++++ Source text
Given a 2D grid, each cell is either a wall 2, a zombie 1 or people 0 (the number zero, one, two).Zombies can turn the nearest people(up/down/left/right) into zombies every day, but can not through wall. How long will it take to turn all people into zombies? Return -1 if can not turn all people into zombies.
class Coordinate {
int x;
int y;
public Coordinate(int x, int y) {
this.x = x;
this.y = y;
}
}
public class Solution {
/** * @param grid a 2D integer grid * @return an integer */
public int zombie(int[][] grid) {
if (grid == null || grid.length == 0 || grid[0].length == 0) {
return -1;
}
int n = grid.length;
int m = grid[0].length;
int people = 0;
Queue<Coordinate> queue = new LinkedList<>();
int[] directionX = {0, 0, 1, -1};
int[] directionY = {1, -1, 0, 0};
//找到所有僵尸,统计所有人数
for (int i = 0; i < n; i++) {
for (int j = 0; j < m; j++) {
if (grid[i][j] == 1) {
queue.offer(new Coordinate(i, j));
}
if (grid[i][j] == 0) {
people++;
}
}
}
if (people == 0) {
return 0;
}
int time = 0;
while (!queue.isEmpty()) {
int size = queue.size();
time++;
//System.out.println("当前是第" + time + "天,还剩" + people + "人");
for (int i = 0; i < size; i++) {
//分层遍历,增加一层for循环,在for循环里再进行poll()!!!
Coordinate coor = queue.poll();
for (int j = 0; j < 4; j++) {
Coordinate adj = new Coordinate(
coor.x + directionX[j],
coor.y + directionY[j]
);
if (inBound(adj, grid)) {
if (grid[adj.x][adj.y] == 0) {
grid[adj.x][adj.y] = 1;
people--;
if (people == 0) {
return time;
}
queue.offer(adj);
}
}
}
}
}
return -1;
}
private boolean inBound(Coordinate coor, int[][] grid) {
int n = grid.length;
int m = grid[0].length;
int x = coor.x;
int y = coor.y;
return x >= 0 && x < n && y >= 0 && y < m && grid[x][y] != 2;
}
}
++++++++
» **Set problem 1**:
In the zombie grid problem, which number marks a wall?
» **Set problem 2**:
Restate word for word the part of the zombie grid problem that opens with the words containing "Given a 2D grid, each" and closes with "people into zombies.".
++++ Source data
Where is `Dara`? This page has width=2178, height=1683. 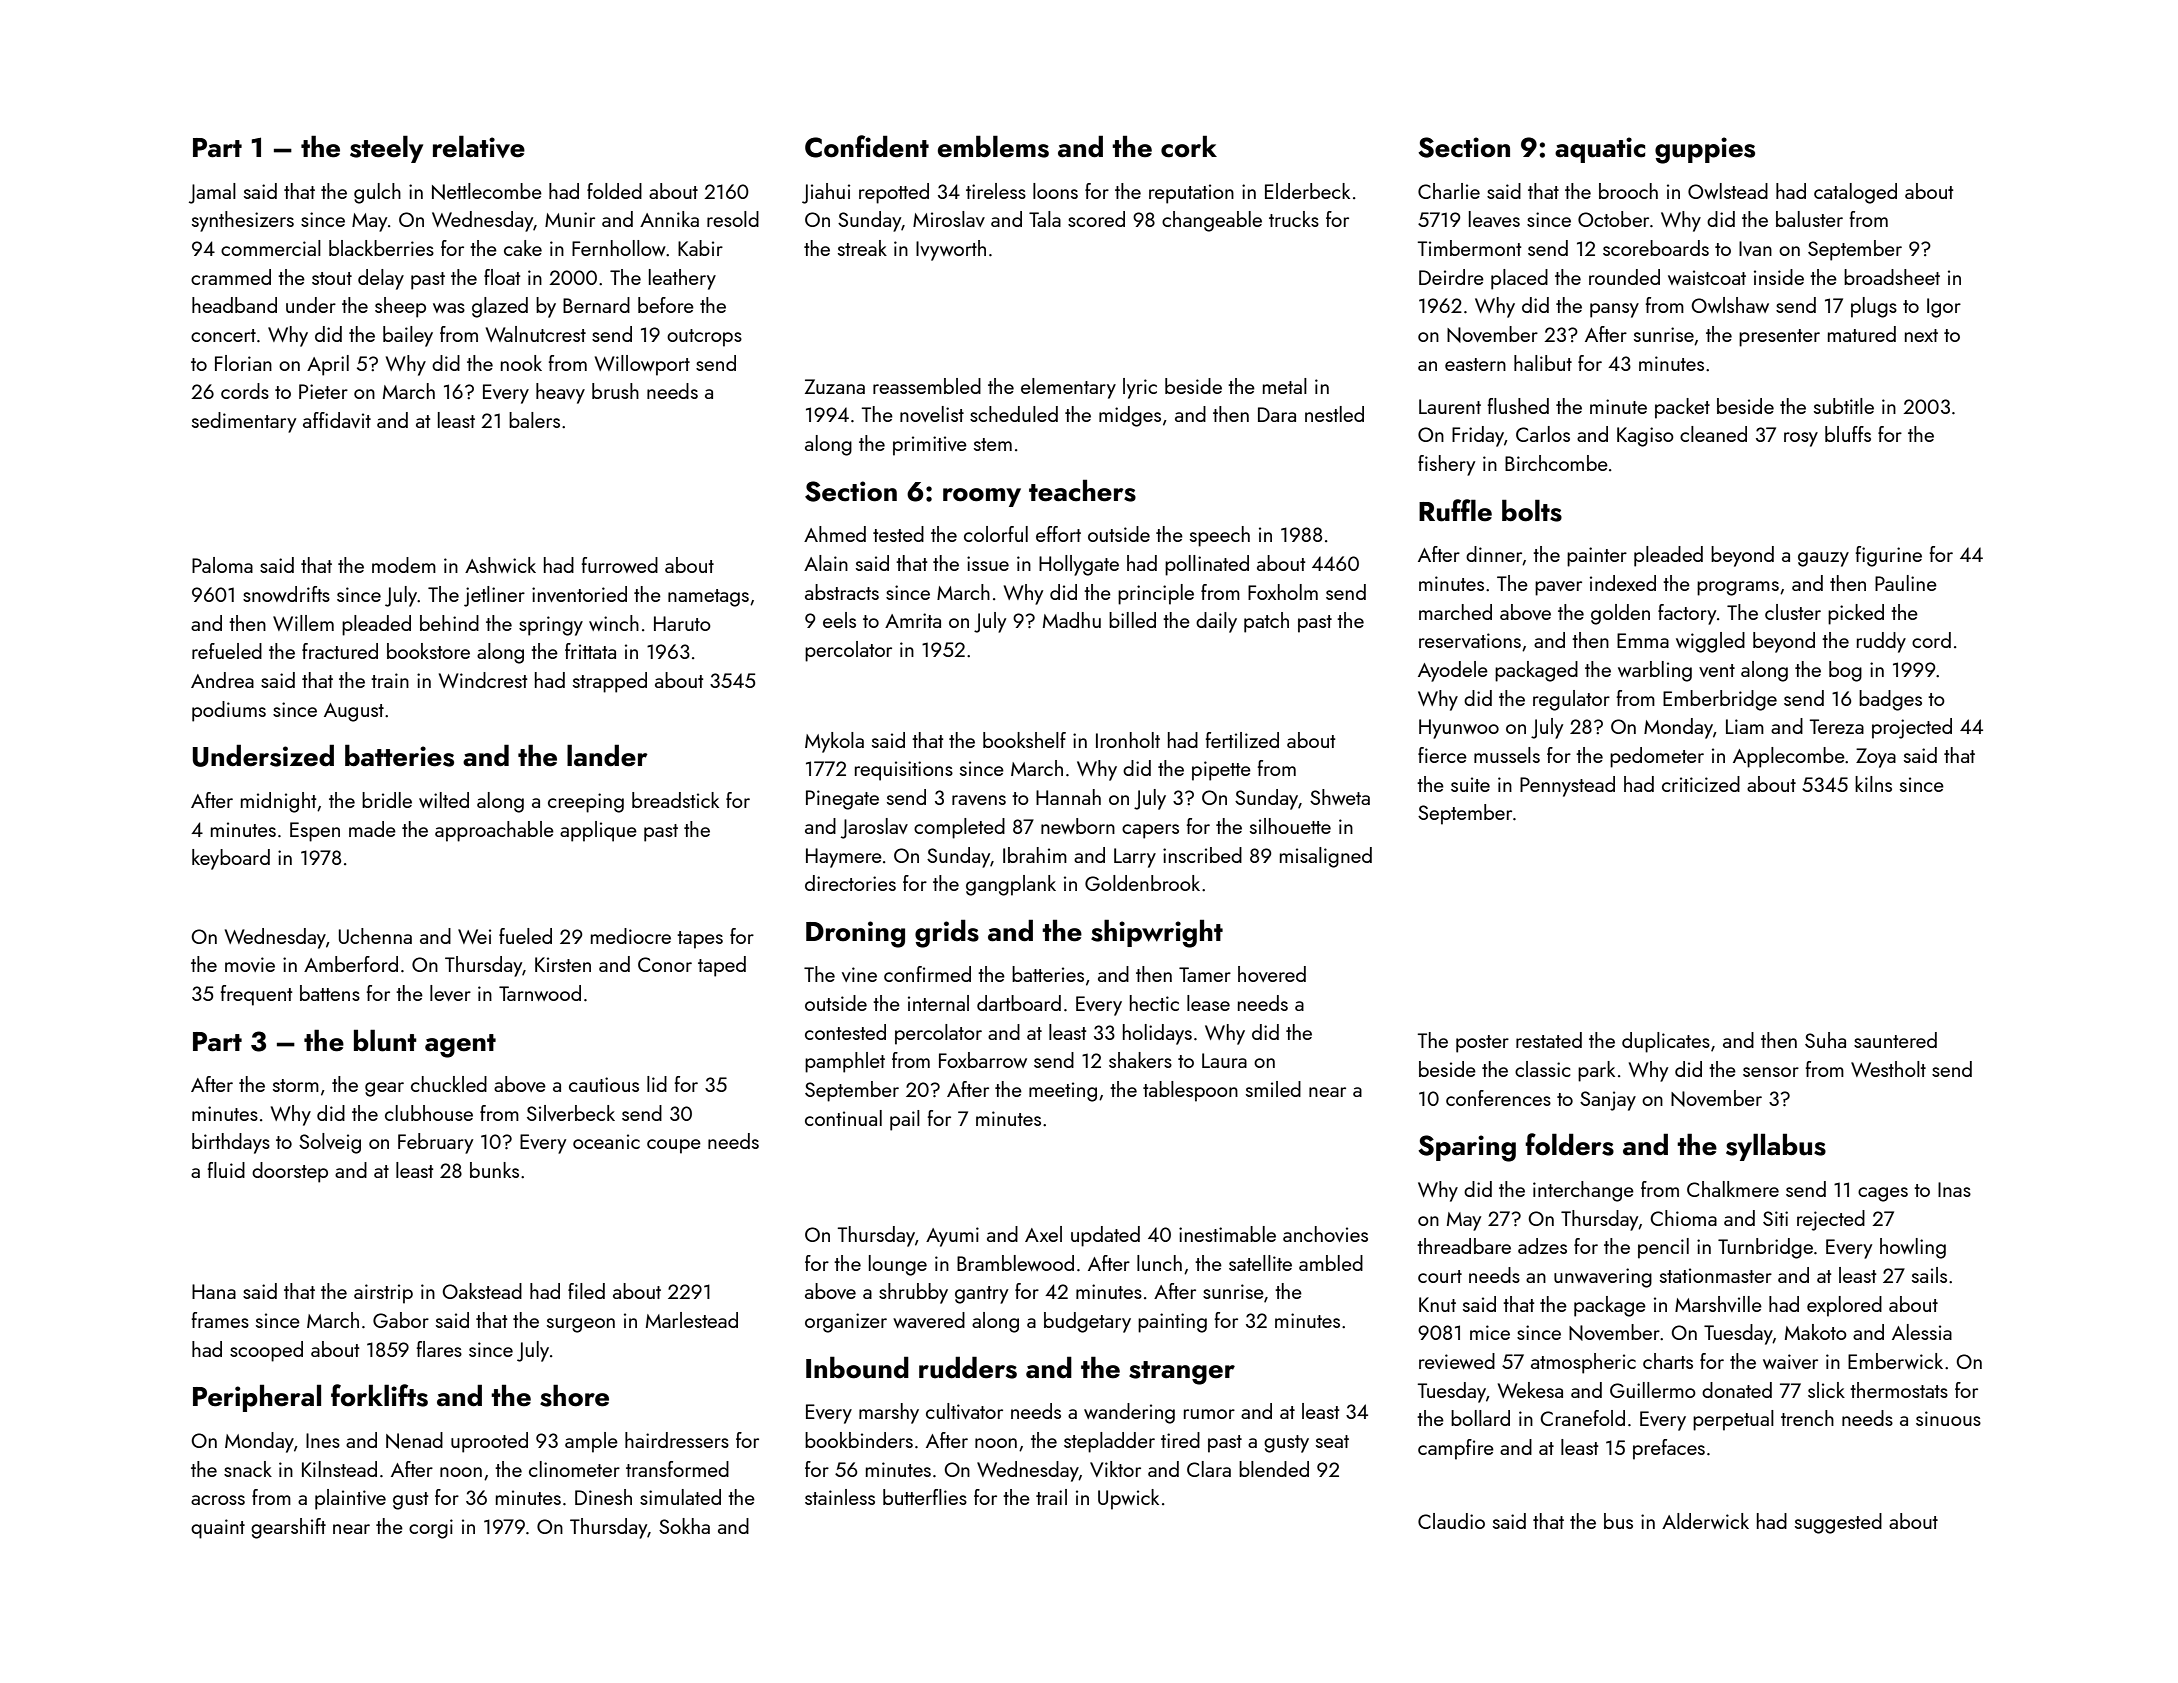
Dara is located at coordinates (1277, 414).
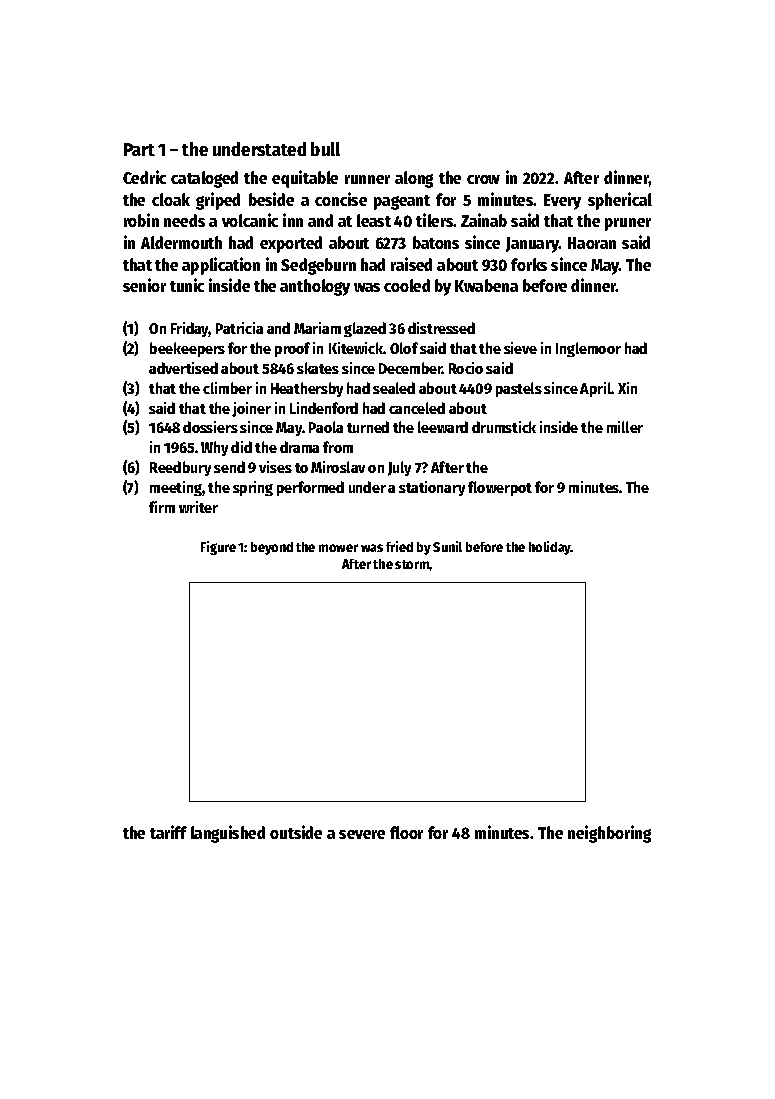  Describe the element at coordinates (315, 287) in the page. I see `anthology` at that location.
++++++++
» **Written reply 1**:
2

» **Written reply 2**:
Given a 2D grid, each cell is either a wall 2, a zombie 1 or people 0 (the number zero, one, two).Zombies can turn the nearest people(up/down/left/right) into zombies every day, but can not through wall. How long will it take to turn all people into zombies? Return -1 if can not turn all people into zombies.